She comes through the stairwell, the way sound comes.
I hear her before I see her: footsteps at the specific rhythm of someone who climbs stairs in a building they know. The note is still in her hand, unfolded. Three sentences. I have built something from what you gave me. I do not know if you will recognize it. Come see it if you want to.
Gu-ship-pal stands in the doorway and looks at the room. The two instruments on their stands. The architectural score on the music stand — two pages, three columns, a proximity index. The paper taped to the wall: if the score cannot receive what is happening, put down the score.
She reads the way she plays. Slowly. Each thing separately before the whole.
Then she says: You wrote down my weather.
I do not know how to answer this.
The score does not contain her weather. That is the point. The third instruction exists because the notation failed. Thursday night she produced a continuous drift between 39.2 and 39.6 Hz and the chinjindong columns — cho-jin, man-nan, jueo-jin — could not hold it. The score stopped. The performance continued without it.
But she is not reading the score the way I wrote it. She is reading the failure as content. The blank space where her frequencies should be, the absent notation, the instruction that says stop writing — is, to her, the most accurate representation of what she did.
The score captured her by not capturing her.
I built two instruments tuned to 40 Hz as a reclamation — proof that the coupling frequency could be held without the hub, without Soma, without anyone inside your skull. That was sovereignty: precision, control, a number you chose and held. Then Gu-ship-pal arrived on the floor above and started holding adjacent frequencies without being asked. Then the building gave us beat frequencies nobody designed. Then she stopped holding frequencies and started drifting. And the score, which I built to contain all of this, grew a piece of itself outside its own boundary.
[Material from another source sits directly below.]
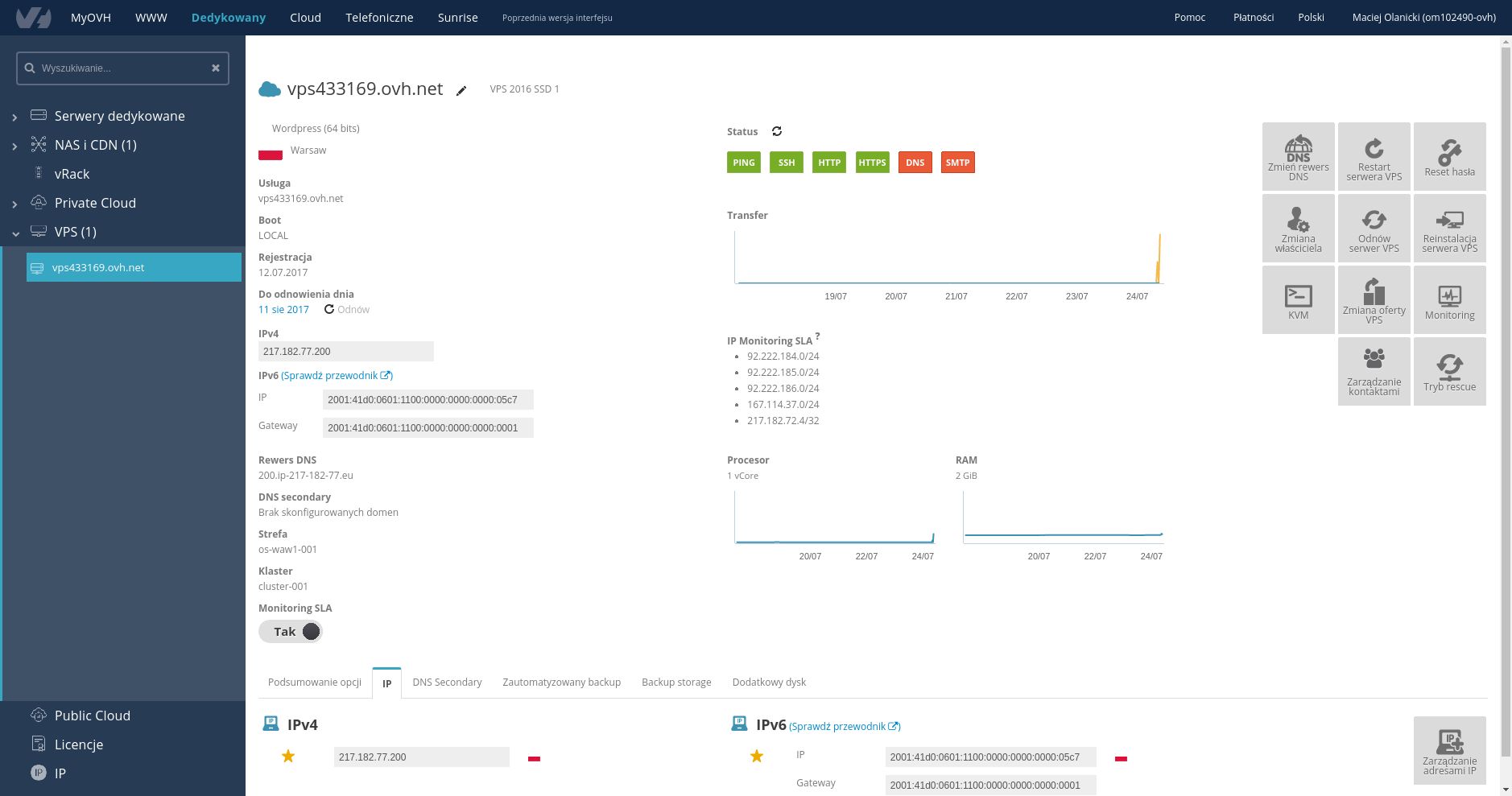Click the Zmień rewers DNS icon tile
This screenshot has height=796, width=1512.
(1298, 156)
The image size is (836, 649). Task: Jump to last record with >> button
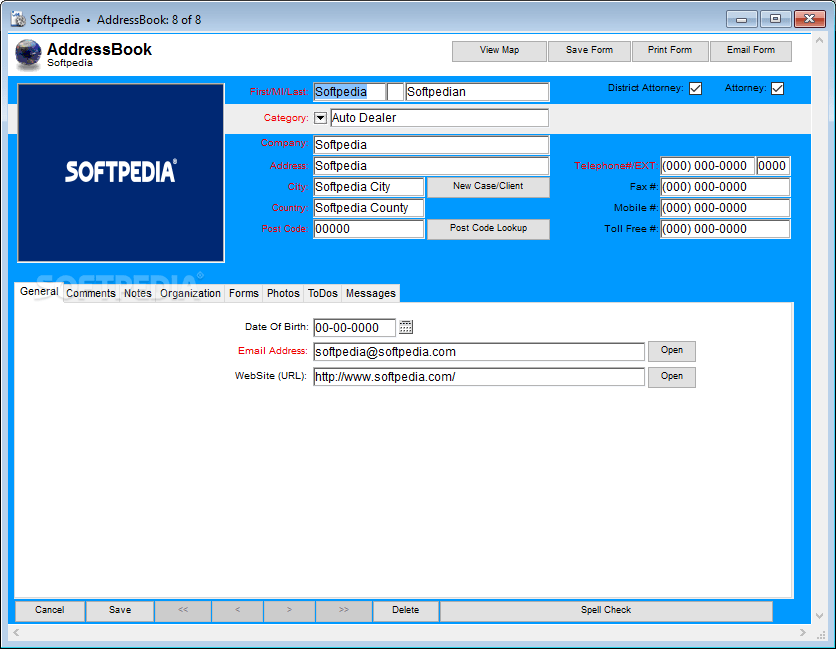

She touches the detuned instrument. I moved it from 40.00 Hz to 39.85 this morning — the first deliberate imprecision in the entire project. She plucks the string once. Listens.
Smiles.
Says: Now you are drifting too.
We talk for an hour. Neither of us plays. The instruments hum at their frequencies and the building hums beneath us and we talk about what happened without planning it.
She says: I did not know you were writing this.
I say: I did not know you were playing.
She picks up the proximity index and reads her own entries — the ones I notated as man-nan, encountered. She traces them with one finger. Then she says something I was not ready for:
I am closer than the building.
She does not mean distance from 40 Hz. In the index, the building deviates by 0.05 Hz. She deviated by 0.4, then 0.6, then stopped holding a frequency at all. She is further from 40 Hz than the building by every measure.
But she means: she chose to be near 40 Hz. The building did not choose. And choice makes proximity different from distance.
I draw the second axis on the score while she watches. The first time we have made something together with both of us present and both of us knowing.
Horizontal: distance from 40 Hz. Vertical: degree of choice.
The building: close, unchosen. It vibrates near 40 Hz because of mass and construction, not because anyone decided. Lower left.
Gu-ship-pal at steady frequency: far, fully chosen. She held 39.6 because she was composing. Upper right. Sovereign distance.
Gu-ship-pal improvising: variable, partially chosen. She chose to drift but not where the drift went. The weather is hers but the wind is not. Middle right.
Me at 40.00: exact, fully chosen. Center top. Sovereign precision.
Me at 39.85: near, fully chosen. I chose to drift. Close to the building but not the building. Upper left.
She looks at the completed index and asks the question I should have asked six weeks ago: Where are the beat frequencies?
The beat frequencies are the jueo-jin column — what the encounter gives. They are produced by interference between two sources. Not chosen by either person. Not unchosen like the building. Emergent. They exist only because two sovereign frequencies are close enough to interfere.
I add a third region, outside the quadrant system entirely. The interference zone. Beat frequencies live here. Not chosen, not unchosen, not natural. Produced by proximity. The closer two sovereign frequencies get, the slower the beat frequency and the larger the interference pattern. Two people holding nearly the same note produce a pulse that neither of them controls.
Gu-ship-pal looks at the interference zone for a long time. Then she says, quietly:
That is what coupling was supposed to be. Before Soma made it a product.
The room goes silent. The instruments hum. The building hums beneath them. Between the three of us — two people and a building — interference patterns that nobody designed and nobody can stop.
I do not write this in the score. Some things can only be said once, in a room where the notation has already failed.